▶ WHAT THIS TASK INVOLVES
Rewrite the records from the line that contains "This screenshot has height=253, width=750." through the end of the records, requests included, and scale every coordinate in the answers by 1.95, rounding to whole numbers with halves rounded up. Omit the pictures from your answer.

▶ WORKING DATA
+--

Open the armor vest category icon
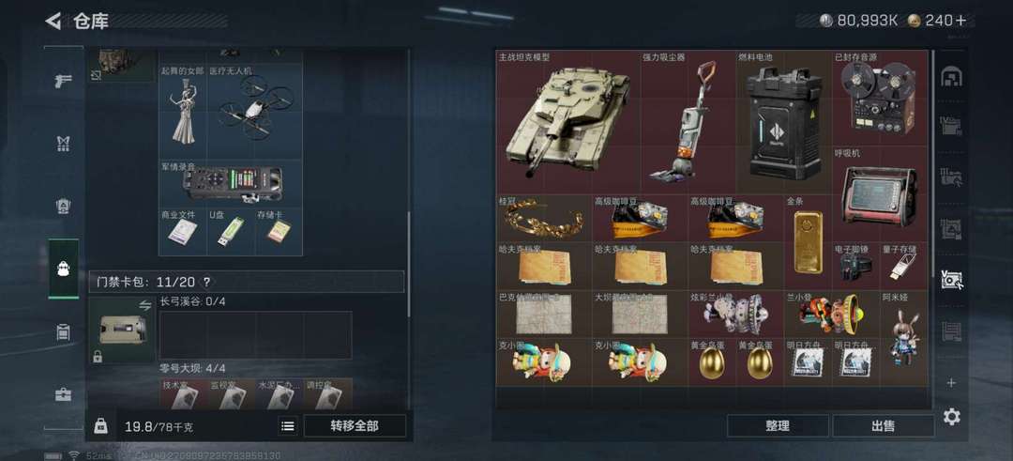 click(x=64, y=145)
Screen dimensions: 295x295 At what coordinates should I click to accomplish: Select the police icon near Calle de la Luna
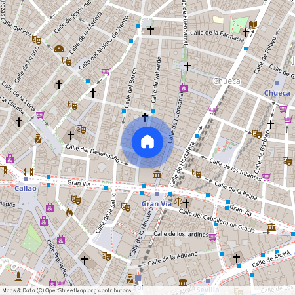[x=38, y=138]
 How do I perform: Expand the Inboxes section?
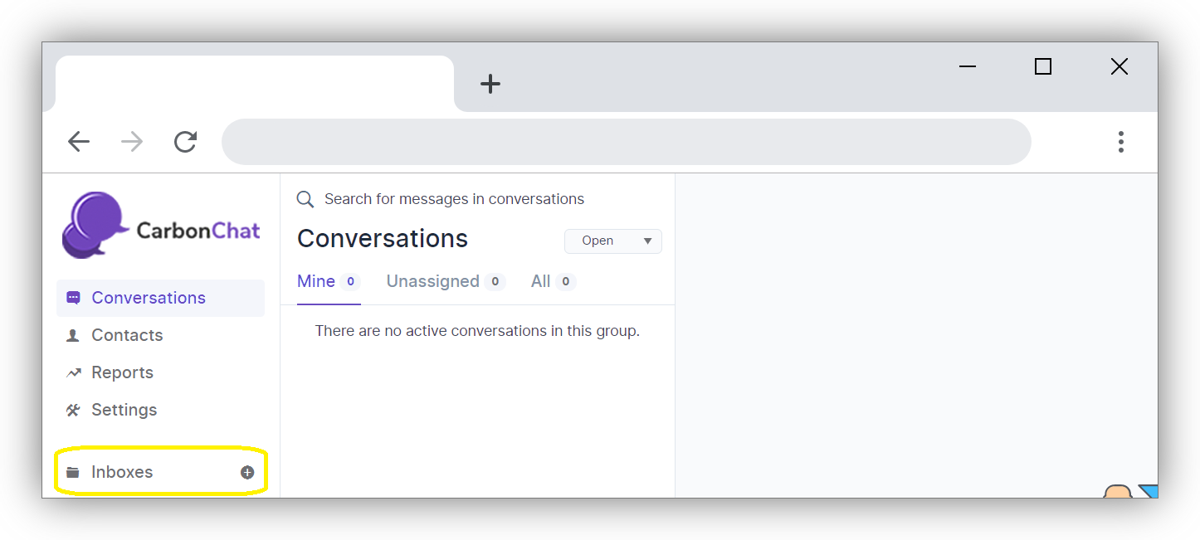(x=122, y=472)
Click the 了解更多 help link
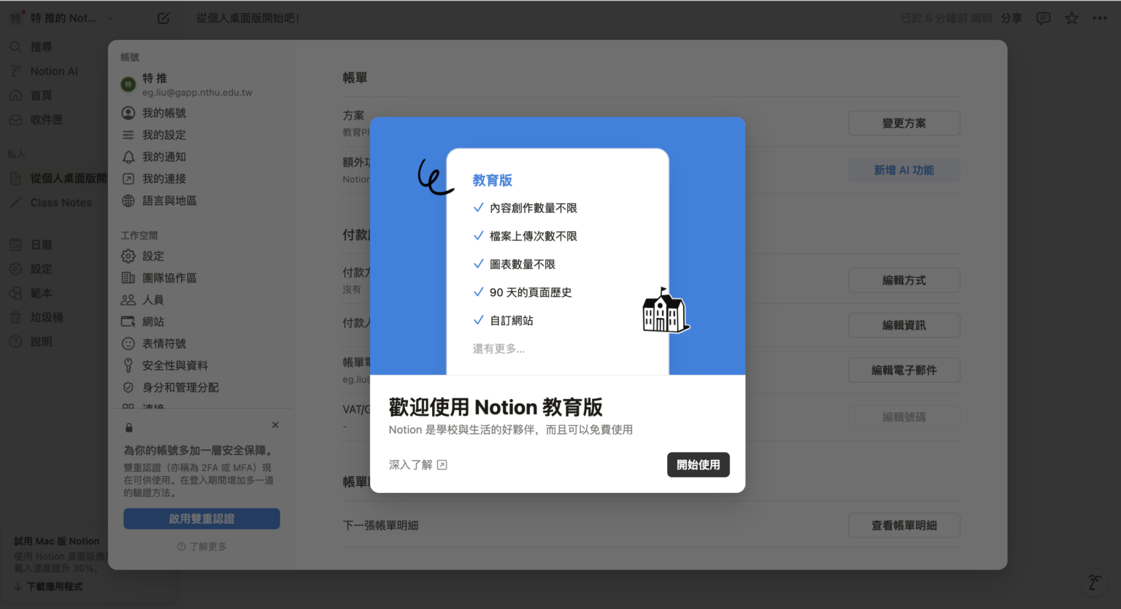This screenshot has height=609, width=1121. [202, 546]
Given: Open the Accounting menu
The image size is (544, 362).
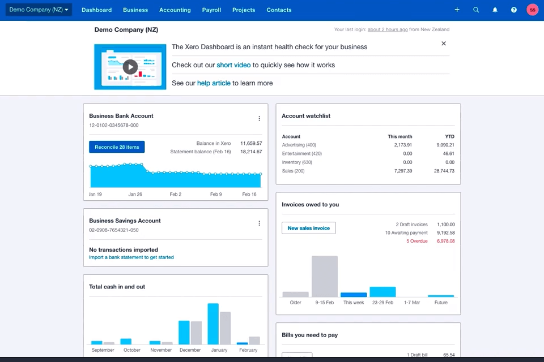Looking at the screenshot, I should 175,10.
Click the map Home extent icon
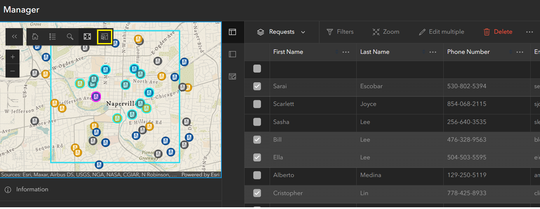The image size is (540, 209). 35,37
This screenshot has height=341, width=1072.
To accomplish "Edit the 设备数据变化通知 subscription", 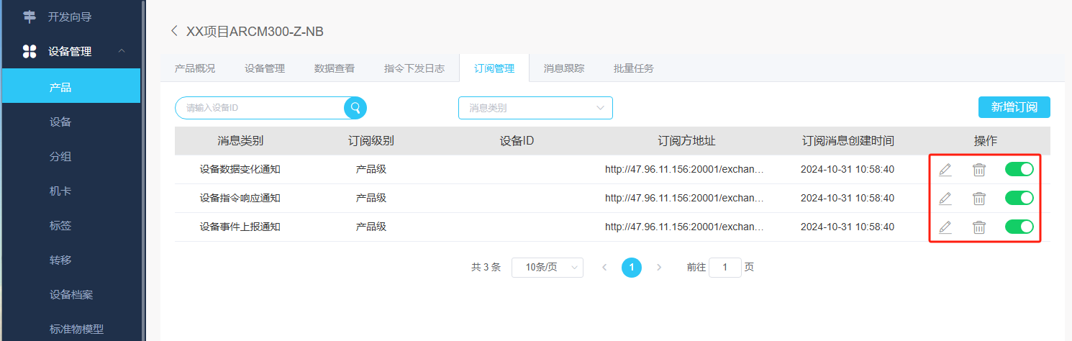I will pyautogui.click(x=945, y=170).
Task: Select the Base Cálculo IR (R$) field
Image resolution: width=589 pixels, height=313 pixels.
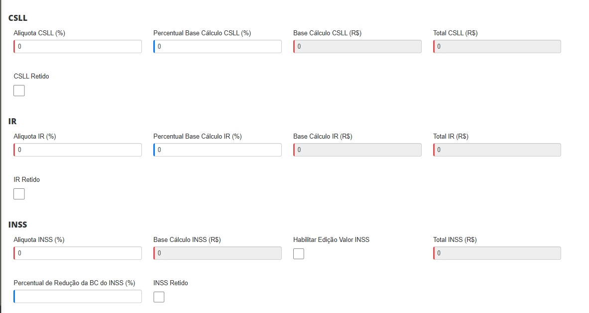Action: point(357,150)
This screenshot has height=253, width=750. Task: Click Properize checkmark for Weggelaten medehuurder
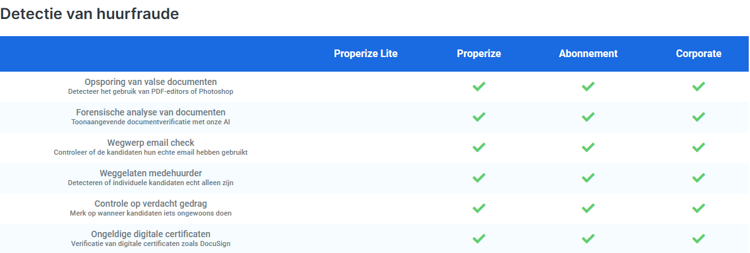click(x=479, y=178)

+--

▶ EXERCISE SOLUTION
This screenshot has height=253, width=750. Task: Click Properize checkmark for Weggelaten medehuurder
click(x=934, y=347)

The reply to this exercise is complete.